Record list

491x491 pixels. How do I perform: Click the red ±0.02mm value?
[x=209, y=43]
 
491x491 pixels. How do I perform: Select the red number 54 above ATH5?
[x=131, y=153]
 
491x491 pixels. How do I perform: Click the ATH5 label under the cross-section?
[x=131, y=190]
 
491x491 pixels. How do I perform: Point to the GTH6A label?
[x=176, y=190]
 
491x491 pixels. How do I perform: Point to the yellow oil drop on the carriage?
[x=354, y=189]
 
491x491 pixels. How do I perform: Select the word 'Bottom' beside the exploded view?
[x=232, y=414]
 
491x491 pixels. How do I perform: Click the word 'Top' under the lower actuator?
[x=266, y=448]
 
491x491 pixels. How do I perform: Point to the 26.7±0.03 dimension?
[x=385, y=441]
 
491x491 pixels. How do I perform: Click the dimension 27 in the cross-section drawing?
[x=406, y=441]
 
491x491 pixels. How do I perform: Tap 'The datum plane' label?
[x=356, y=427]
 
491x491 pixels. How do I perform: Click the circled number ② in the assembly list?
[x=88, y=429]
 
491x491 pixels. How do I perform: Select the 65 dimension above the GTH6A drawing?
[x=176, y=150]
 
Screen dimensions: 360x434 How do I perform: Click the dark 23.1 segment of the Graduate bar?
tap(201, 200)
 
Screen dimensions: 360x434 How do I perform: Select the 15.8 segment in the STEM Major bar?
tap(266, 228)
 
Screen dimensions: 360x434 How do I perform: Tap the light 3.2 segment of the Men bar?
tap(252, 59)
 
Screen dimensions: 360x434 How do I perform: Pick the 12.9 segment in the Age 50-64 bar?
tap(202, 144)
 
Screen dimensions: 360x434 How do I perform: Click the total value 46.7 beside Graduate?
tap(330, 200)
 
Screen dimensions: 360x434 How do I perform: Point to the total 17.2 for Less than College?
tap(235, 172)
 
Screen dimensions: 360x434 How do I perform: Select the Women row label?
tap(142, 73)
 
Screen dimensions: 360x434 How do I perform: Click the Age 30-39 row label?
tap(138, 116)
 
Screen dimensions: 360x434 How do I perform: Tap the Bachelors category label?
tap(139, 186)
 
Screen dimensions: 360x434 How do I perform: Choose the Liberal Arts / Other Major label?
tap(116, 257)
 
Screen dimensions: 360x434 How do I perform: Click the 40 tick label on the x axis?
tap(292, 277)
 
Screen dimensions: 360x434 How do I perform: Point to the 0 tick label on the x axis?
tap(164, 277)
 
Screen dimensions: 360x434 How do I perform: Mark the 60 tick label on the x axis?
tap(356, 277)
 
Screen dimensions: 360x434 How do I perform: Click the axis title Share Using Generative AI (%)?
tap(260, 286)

Required task
Copy the data character for character, from the line with "491x491 pixels. How do I perform: Click the dimension" to the line with "tap(116, 257)", including both of those lines.

Exercise result
491x491 pixels. How do I perform: Click the dimension 27 in the cross-section drawing?
[x=406, y=441]
 
491x491 pixels. How do I perform: Tap 'The datum plane' label?
[x=356, y=427]
 
491x491 pixels. How do I perform: Click the circled number ② in the assembly list?
[x=88, y=429]
 
491x491 pixels. How do I perform: Select the 65 dimension above the GTH6A drawing?
[x=176, y=150]
 
Screen dimensions: 360x434 How do I perform: Click the dark 23.1 segment of the Graduate bar?
tap(201, 200)
 
Screen dimensions: 360x434 How do I perform: Select the 15.8 segment in the STEM Major bar?
tap(266, 228)
 
Screen dimensions: 360x434 How do I perform: Tap the light 3.2 segment of the Men bar?
tap(252, 59)
 
Screen dimensions: 360x434 How do I perform: Pick the 12.9 segment in the Age 50-64 bar?
tap(202, 144)
 
Screen dimensions: 360x434 How do I perform: Click the total value 46.7 beside Graduate?
tap(330, 200)
 
Screen dimensions: 360x434 How do I perform: Point to the total 17.2 for Less than College?
tap(235, 172)
 
Screen dimensions: 360x434 How do I perform: Select the Women row label?
tap(142, 73)
 
Screen dimensions: 360x434 How do I perform: Click the Age 30-39 row label?
tap(138, 116)
 
Screen dimensions: 360x434 How do I perform: Tap the Bachelors category label?
tap(139, 186)
 
Screen dimensions: 360x434 How do I perform: Choose the Liberal Arts / Other Major label?
tap(116, 257)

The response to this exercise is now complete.